- 2009-09-05 (土) 17:36
- MBA留学記


9月4日、トタル社(Total)の協賛によるエナジー・レガッタ2009に先立って同社が開催したレセプションに出席した。会場はMIT沿いにあるイギリス領事館――トタル社はフランスの企業だけれども――で、トタル社の新エネルギー研究開発(R&D New Energies)担当VPであるジレ・コシュブルー(Gilles Cochevelou)氏が世界のエネルギー需給について講演。氏によれば各種新エネルギーのミックスによって需要を満たしつつ、長期的には太陽エネルギーが”チャンピオン”になるという。化石燃料の枯渇はもはや仮定じゃなくて前提なんだなぁ、と思い知る。

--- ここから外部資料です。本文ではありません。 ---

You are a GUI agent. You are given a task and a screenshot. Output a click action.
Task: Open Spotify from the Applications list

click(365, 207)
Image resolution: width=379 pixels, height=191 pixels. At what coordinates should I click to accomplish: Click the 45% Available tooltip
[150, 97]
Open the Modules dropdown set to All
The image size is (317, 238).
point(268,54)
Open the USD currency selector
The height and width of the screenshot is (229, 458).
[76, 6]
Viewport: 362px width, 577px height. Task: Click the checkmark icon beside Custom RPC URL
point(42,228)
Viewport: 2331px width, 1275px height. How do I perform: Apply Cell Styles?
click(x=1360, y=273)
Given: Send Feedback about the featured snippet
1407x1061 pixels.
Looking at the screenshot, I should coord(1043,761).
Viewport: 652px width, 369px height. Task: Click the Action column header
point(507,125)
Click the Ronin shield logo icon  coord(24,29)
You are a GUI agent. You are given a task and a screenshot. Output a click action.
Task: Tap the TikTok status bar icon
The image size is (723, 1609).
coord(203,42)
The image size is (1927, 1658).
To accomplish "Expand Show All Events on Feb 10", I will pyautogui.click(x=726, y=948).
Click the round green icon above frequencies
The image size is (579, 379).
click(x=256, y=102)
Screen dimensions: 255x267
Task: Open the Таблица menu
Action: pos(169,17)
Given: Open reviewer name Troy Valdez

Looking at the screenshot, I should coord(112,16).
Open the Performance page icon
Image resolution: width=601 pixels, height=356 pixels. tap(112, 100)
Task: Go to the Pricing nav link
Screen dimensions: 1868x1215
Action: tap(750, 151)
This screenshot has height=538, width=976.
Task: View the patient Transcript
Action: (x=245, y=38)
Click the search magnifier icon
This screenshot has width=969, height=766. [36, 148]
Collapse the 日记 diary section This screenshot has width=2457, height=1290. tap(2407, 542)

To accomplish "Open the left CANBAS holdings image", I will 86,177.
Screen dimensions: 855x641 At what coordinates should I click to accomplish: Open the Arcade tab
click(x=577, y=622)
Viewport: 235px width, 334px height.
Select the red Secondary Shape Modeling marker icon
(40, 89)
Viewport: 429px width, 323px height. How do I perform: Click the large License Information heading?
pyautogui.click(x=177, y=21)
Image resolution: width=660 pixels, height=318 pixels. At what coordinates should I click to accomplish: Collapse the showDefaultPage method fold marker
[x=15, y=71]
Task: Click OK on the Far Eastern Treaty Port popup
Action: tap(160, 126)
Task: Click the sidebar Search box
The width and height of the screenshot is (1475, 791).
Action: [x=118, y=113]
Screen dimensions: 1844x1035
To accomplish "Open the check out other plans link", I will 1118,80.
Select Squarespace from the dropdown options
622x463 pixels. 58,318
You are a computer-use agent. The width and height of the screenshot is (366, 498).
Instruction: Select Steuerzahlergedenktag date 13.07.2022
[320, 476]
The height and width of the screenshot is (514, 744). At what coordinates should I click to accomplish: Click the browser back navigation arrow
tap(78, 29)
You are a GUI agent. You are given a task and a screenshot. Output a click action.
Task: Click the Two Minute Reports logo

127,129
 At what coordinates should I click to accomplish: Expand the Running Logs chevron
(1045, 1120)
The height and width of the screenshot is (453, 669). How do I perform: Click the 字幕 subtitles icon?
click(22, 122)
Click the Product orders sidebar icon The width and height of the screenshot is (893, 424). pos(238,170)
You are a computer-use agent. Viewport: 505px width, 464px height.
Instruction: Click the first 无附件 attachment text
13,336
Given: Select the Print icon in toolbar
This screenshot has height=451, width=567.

コシュブルー氏によると、当日同社はMITと新エネルギー技術に関して4億円弱(4百万ドル)の研究資金供与の契約をMITと締結したという。氏もMITで科学修士を取得したとのこと。氏は主に国際エネルギー機関(IEA)のデータを引用しつつ、ピーク・オイル後の新エネルギー供給源についての見通しを説明。石油および石炭に代わるエネルギー源については原子力、風力、バイオマス、太陽光など複数に渡るとの見解を示し、「原子力に収斂するのではないか?」という会場からの質問については否定的だった。また、地球が太陽から年間120兆石油相当トン(Tonne of oil equivalent, toe)のエネルギーを受けている一方、2050年でも世界のエネルギー需要は100億から200億toe程度と予想されていることから、この膨大な太陽エネルギーが人類のエネルギー問題を解決する鍵になるだろうと結論づけた。
けれども、と僕は思う。石油や石炭が新エネルギーに対して相対的に安価である限り、例えば太陽光などの新エネルギー源への移行は始まらないのではないか? 結局、経済合理的な需要家は、A)CO2排出権料や炭素税などを加味した化石燃料の費用全体と、B)補助金やCSR上の価値を加味した新エネルギーの費用全体とを比較して安い方を選ぶことになるだろう。「いつか太陽エネルギーに移行する」という一点だけで、「割高でも”いま”それを買う」というのは考えにくい。そこで僕はコシュブルー氏に、新エネルギーへの移行が経済合理的になる原油価格や排出権価格についての考えを聞いたけれど、そればかりは氏にも分かりかねるとのことだった。
コシュブルー氏は「技術がなければ50年後にトタル社は消滅しているだろう」と話していて、僕は、エネルギー企業のような普遍的にも思える産業すらも技術への依存度を高めているという印象を受けた。もっとも、技術に依存していない産業などひとつもないのだろうけれど。MITという工科大学にいるせいも多分にあるだろうけれど、工学が果たす役割を改めて感じさせられる。トタルのレセプションには就職先としての売り込みという意図もあったようだけれど、工学博士課程の学生たちと並ぶとMBAの卵としては多少肩身の狭い思いを覚えないでもない。それは恐らく、経営が限られた資源の最大効用を目指していることに対して、工学が資源自体の創造を志向している、という差異によるのだろう。
無料のワインと食事に半ばつられて興味本位で参加したレセプションではあったけれど、ビジネスの中での競争というよりもむしろ、人類の進歩に関する工学とビジネスの競争を意識させられたことが、一番の収穫だった。ケタが違うんだよなぁ。120兆トンって、どんだけー。というか、地球が太陽から一年間に受けるエネルギーの量とか、それを石油に換算しようとか、議論の前提からして目からウロコでした。